New policy requires prosecutors to make plea agreements public

  • Federal judges aborted an unwritten rule that kept plea agreements hidden from public view.

Plea agreements must be filed in San Diego’s federal court beginning Dec. 16, making these court records accessible to the press and public.

This federal court order puts an end to an unwritten policy whereby judges and prosecutors in San Diego enabled plea agreements to be kept out of public view.

Under the old unwritten policy, San Diego federal judges looked at plea agreements and handed them back to prosecutors so they never became a part of the public court file, said Scott Wahrenbrock, counsel for The San Diego Union-Tribune.

“This policy violated not only Ninth Circuit precedent, but also the U.S. Attorney’s own rule, which requires the filing of plea agreements with the court,” Wahrenbrock said.

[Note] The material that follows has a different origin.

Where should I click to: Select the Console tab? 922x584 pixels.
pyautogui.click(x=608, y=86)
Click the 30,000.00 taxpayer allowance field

The Union-Tribune tried unsuccessfully to obtain plea agreements informally by working with the U.S. Attorney’s office and the court for more than a year.

However, according to Wahrenbrock, “The U.S. Attorney was given unfettered discretion in deciding whether to release all, part, or none of these court records to reporters.”

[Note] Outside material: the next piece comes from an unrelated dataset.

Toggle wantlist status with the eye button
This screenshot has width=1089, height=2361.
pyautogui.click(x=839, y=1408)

As a result, the Union-Tribune initiated several suits for access to plea agreements and to challenge the court’s policy.

In a frustrating process, whenever a newspaper would file a motion to access plea agreements, the plea agreements would be placed under seal, and the court order explaining the reasons for the secret plea agreements also was filed under seal, Wahrenbrock explained.

“The court said there were good reasons to seal it, but we’re not going to let you know what those are.”

After the newspaper filed a petition to the U.S. Court of Appeals in San Francisco (9th Cir.) seeking access to plea agreements issued in money-laundering cases, the San Diego federal court changed its policy and now requires plea agreements to be part of the public record. Under the new policy, the court reserves the right to file plea agreements under seal on a case-by-case basis.

The new policy affects only plea agreements filed after Dec. 16 so the Union-Tribune will need to wait for a ruling on its petition before it will know if it can obtain access to plea agreements filed in connection with prior money-laundering cases.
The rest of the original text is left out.